* INSTRUCTIONS FOR THE TASK: The expected output is every entry that follows, reproduced exactly.

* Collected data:
>>>>

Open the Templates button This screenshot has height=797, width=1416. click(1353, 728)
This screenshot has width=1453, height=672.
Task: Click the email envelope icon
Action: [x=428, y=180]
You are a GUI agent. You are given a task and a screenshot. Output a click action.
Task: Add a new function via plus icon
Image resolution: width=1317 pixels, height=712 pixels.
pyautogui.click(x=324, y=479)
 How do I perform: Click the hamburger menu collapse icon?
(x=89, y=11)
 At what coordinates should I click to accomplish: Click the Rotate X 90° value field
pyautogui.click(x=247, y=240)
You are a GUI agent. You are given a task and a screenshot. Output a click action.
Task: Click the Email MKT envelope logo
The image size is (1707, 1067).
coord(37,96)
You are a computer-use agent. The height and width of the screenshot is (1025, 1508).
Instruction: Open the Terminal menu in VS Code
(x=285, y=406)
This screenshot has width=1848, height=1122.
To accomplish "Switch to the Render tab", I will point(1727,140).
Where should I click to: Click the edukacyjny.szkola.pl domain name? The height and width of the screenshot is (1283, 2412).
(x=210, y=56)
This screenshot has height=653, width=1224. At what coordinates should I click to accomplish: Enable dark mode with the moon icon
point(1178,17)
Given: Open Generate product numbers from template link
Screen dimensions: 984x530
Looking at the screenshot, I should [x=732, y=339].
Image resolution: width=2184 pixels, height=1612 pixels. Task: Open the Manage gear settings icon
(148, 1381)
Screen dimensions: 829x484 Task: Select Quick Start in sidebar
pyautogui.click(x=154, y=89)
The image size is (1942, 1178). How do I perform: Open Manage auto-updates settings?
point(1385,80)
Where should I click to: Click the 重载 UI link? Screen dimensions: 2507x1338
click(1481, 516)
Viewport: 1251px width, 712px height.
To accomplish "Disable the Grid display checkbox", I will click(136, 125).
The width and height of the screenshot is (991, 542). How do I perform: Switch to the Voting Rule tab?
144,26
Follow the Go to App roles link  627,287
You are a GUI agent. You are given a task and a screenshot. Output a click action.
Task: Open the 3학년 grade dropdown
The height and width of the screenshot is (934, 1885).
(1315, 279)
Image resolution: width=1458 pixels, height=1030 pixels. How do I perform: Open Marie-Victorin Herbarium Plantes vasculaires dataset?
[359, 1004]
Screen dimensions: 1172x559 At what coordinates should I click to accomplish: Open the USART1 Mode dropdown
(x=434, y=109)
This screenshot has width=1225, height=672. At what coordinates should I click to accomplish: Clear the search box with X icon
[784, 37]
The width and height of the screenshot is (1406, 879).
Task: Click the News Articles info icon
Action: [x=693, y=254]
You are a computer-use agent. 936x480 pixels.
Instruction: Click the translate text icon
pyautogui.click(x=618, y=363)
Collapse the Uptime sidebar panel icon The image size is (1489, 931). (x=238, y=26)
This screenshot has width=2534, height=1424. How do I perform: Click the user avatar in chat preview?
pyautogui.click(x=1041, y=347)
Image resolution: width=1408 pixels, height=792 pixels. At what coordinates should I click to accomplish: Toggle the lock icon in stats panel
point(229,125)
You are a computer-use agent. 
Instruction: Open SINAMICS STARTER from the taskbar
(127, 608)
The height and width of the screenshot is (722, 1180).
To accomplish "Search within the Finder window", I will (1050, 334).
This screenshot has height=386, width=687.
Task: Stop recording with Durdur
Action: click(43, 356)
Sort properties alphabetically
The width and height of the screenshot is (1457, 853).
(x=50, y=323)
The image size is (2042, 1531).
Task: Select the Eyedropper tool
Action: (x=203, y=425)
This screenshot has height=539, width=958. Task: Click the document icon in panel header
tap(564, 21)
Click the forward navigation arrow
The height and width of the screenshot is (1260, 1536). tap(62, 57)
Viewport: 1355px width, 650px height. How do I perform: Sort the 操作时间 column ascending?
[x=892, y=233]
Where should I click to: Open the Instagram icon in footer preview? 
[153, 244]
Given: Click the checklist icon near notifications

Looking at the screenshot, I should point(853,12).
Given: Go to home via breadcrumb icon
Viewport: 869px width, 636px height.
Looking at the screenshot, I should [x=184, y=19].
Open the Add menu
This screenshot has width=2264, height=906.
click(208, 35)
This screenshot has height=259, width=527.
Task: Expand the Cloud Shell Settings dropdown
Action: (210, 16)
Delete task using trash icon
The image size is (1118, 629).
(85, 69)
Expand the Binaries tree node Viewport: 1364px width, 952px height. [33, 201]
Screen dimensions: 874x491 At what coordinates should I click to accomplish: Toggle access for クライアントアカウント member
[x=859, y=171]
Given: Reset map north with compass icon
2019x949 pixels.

<<<<

* SOLUTION TO THIS TASK:
Open the Templates button This screenshot has height=797, width=1416. click(1353, 728)
This screenshot has width=1453, height=672.
Task: Click the email envelope icon
Action: [x=428, y=180]
You are a GUI agent. You are given a task and a screenshot. Output a click action.
Task: Add a new function via plus icon
Image resolution: width=1317 pixels, height=712 pixels.
pyautogui.click(x=324, y=479)
 How do I perform: Click the hamburger menu collapse icon?
(x=89, y=11)
 At what coordinates should I click to accomplish: Click the Rotate X 90° value field
pyautogui.click(x=247, y=240)
You are a GUI agent. You are given a task and a screenshot. Output a click action.
Task: Click the Email MKT envelope logo
The image size is (1707, 1067).
coord(37,96)
You are a computer-use agent. The height and width of the screenshot is (1025, 1508).
Instruction: Open the Terminal menu in VS Code
(x=285, y=406)
This screenshot has width=1848, height=1122.
To accomplish "Switch to the Render tab", I will point(1727,140).
Where should I click to: Click the edukacyjny.szkola.pl domain name? The height and width of the screenshot is (1283, 2412).
(x=210, y=56)
This screenshot has height=653, width=1224. At what coordinates should I click to accomplish: Enable dark mode with the moon icon
point(1178,17)
Given: Open Generate product numbers from template link
Screen dimensions: 984x530
Looking at the screenshot, I should [x=732, y=339].
Image resolution: width=2184 pixels, height=1612 pixels. Task: Open the Manage gear settings icon
(148, 1381)
Screen dimensions: 829x484 Task: Select Quick Start in sidebar
pyautogui.click(x=154, y=89)
The image size is (1942, 1178). How do I perform: Open Manage auto-updates settings?
point(1385,80)
Where should I click to: Click the 重载 UI link? Screen dimensions: 2507x1338
click(1481, 516)
Viewport: 1251px width, 712px height.
To accomplish "Disable the Grid display checkbox", I will click(136, 125).
The width and height of the screenshot is (991, 542). How do I perform: Switch to the Voting Rule tab?
144,26
Follow the Go to App roles link  627,287
You are a GUI agent. You are given a task and a screenshot. Output a click action.
Task: Open the 3학년 grade dropdown
The height and width of the screenshot is (934, 1885).
(1315, 279)
Image resolution: width=1458 pixels, height=1030 pixels. How do I perform: Open Marie-Victorin Herbarium Plantes vasculaires dataset?
[359, 1004]
Screen dimensions: 1172x559 At what coordinates should I click to accomplish: Open the USART1 Mode dropdown
(x=434, y=109)
This screenshot has width=1225, height=672. At what coordinates should I click to accomplish: Clear the search box with X icon
[784, 37]
The width and height of the screenshot is (1406, 879).
Task: Click the News Articles info icon
Action: [x=693, y=254]
You are a computer-use agent. 936x480 pixels.
Instruction: Click the translate text icon
pyautogui.click(x=618, y=363)
Collapse the Uptime sidebar panel icon The image size is (1489, 931). (x=238, y=26)
This screenshot has width=2534, height=1424. How do I perform: Click the user avatar in chat preview?
pyautogui.click(x=1041, y=347)
Image resolution: width=1408 pixels, height=792 pixels. At what coordinates should I click to accomplish: Toggle the lock icon in stats panel
point(229,125)
You are a computer-use agent. 
Instruction: Open SINAMICS STARTER from the taskbar
(127, 608)
The height and width of the screenshot is (722, 1180).
To accomplish "Search within the Finder window", I will (1050, 334).
This screenshot has height=386, width=687.
Task: Stop recording with Durdur
Action: click(43, 356)
Sort properties alphabetically
The width and height of the screenshot is (1457, 853).
(x=50, y=323)
The image size is (2042, 1531).
Task: Select the Eyedropper tool
Action: (x=203, y=425)
This screenshot has height=539, width=958. Task: Click the document icon in panel header
tap(564, 21)
Click the forward navigation arrow
The height and width of the screenshot is (1260, 1536). tap(62, 57)
Viewport: 1355px width, 650px height. How do I perform: Sort the 操作时间 column ascending?
[x=892, y=233]
Where should I click to: Open the Instagram icon in footer preview? 
[153, 244]
Given: Click the checklist icon near notifications

Looking at the screenshot, I should point(853,12).
Given: Go to home via breadcrumb icon
Viewport: 869px width, 636px height.
Looking at the screenshot, I should [x=184, y=19].
Open the Add menu
This screenshot has width=2264, height=906.
click(208, 35)
This screenshot has height=259, width=527.
Task: Expand the Cloud Shell Settings dropdown
Action: (210, 16)
Delete task using trash icon
The image size is (1118, 629).
(85, 69)
Expand the Binaries tree node Viewport: 1364px width, 952px height. [33, 201]
Screen dimensions: 874x491 At what coordinates should I click to accomplish: Toggle access for クライアントアカウント member
[x=859, y=171]
Given: Reset map north with compass icon
2019x949 pixels.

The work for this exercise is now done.